Evet, 9 Ekim’de yapılan ilk duyuruda Erdoğan çalışan emeklilere ikramiye verilmeme kararının altında kendisinin de imzasının bulunduğunu söyledi ama 24 Kasım’da “düzeltilmesi için Bakanlar Kurulu’na talimat veren” cumhurbaşkanı olarak Erdoğan kendisini sanki dahli olmayan bir hükümet kararını düzelten kişi olarak sunmuş olmadı mı? Kim hatırlayacak 9 Ekim’deki “Hem emekli olup hem de fiilen çalışmaya devam eden emeklilerimizi bu düzenlemenin dışında bırakıyoruz” cümlesini? Bunu, ilk kararın bütçeyi toparlamak için her türlü kısıtlamayı göze almış görünen Hazine ve Maliye Bakanı Mehmet Şimşek’in bastırmasıyla alındığı yorumlarıyla birleştirin, o zaman Erdoğan’ın bu ‘aşamalı uygulama’dan sağladığı fayda daha net ortaya çıkacak.

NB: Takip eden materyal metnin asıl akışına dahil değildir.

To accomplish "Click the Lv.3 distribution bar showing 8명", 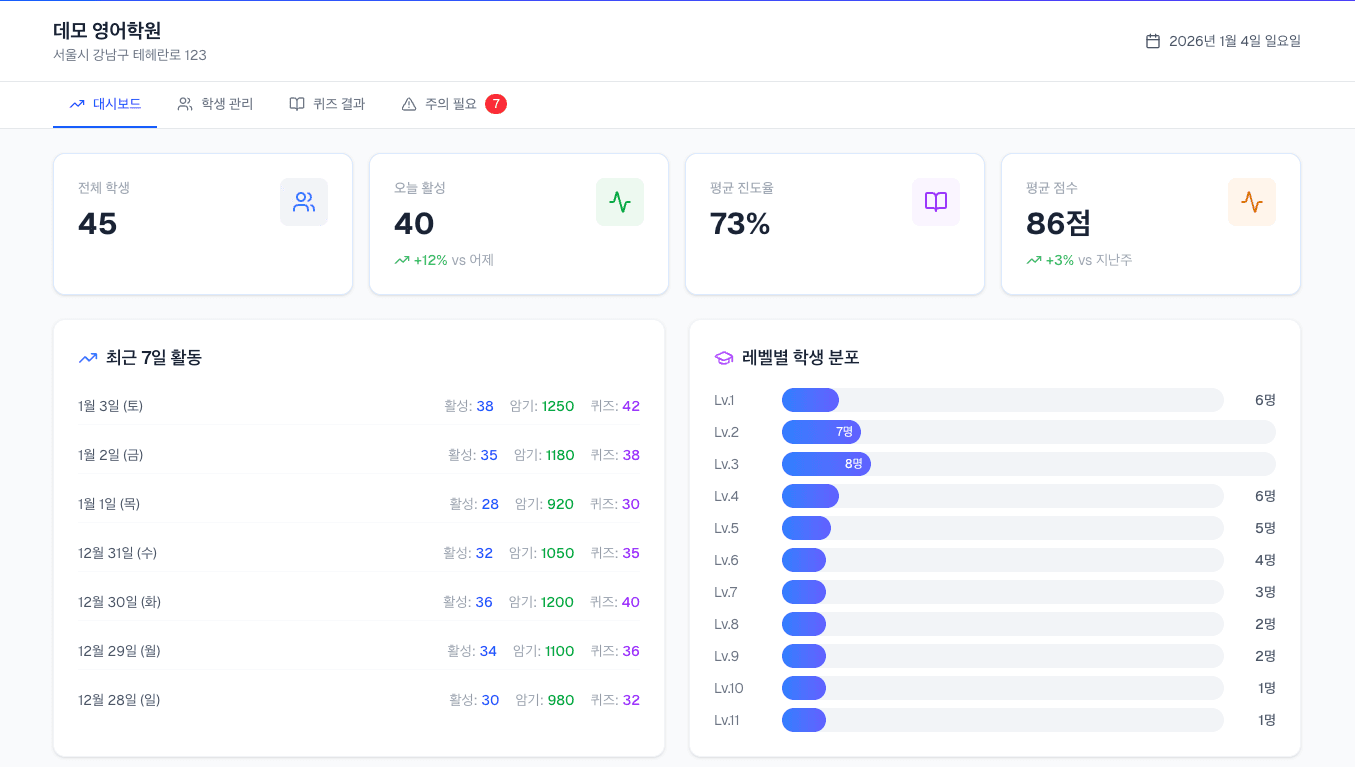I will [x=828, y=463].
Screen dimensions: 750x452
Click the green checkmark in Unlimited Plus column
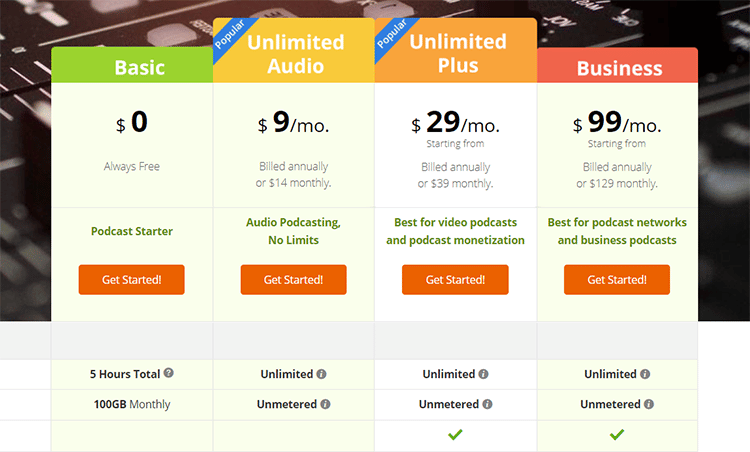pyautogui.click(x=455, y=435)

Bunun baştan itibaren böyle planlandığını iddia etmiyorum, öyle olsaydı Erdoğan ilk kararı kendisi duyurmaz, ortaya çıkan rahatsızlığı izledikten sonra ‘Hatalara halk adına müdahale eden Cumhurbaşkanı’ olarak duruma müdahale ederdi.
Bu örnek için iddia etmiyorum ama, ‘Hatalara halk adına müdahale eden Cumhurbaşkanı’ imajı yaratmanın bilinçli bir strateji olduğunu iddia ediyorum. Böyle örnekler var ve ben bunlara geçmişte zaman zaman değinmiştim. Bu örneklerde Erdoğan geniş kitleleri rahatsız eden gelişmeleri izliyor, sonra da onları ilk defa duymuş gibi ‘müdahale’ ediyor, yanlışları gideriyor, halkın incinen duygularını sağaltıyordu.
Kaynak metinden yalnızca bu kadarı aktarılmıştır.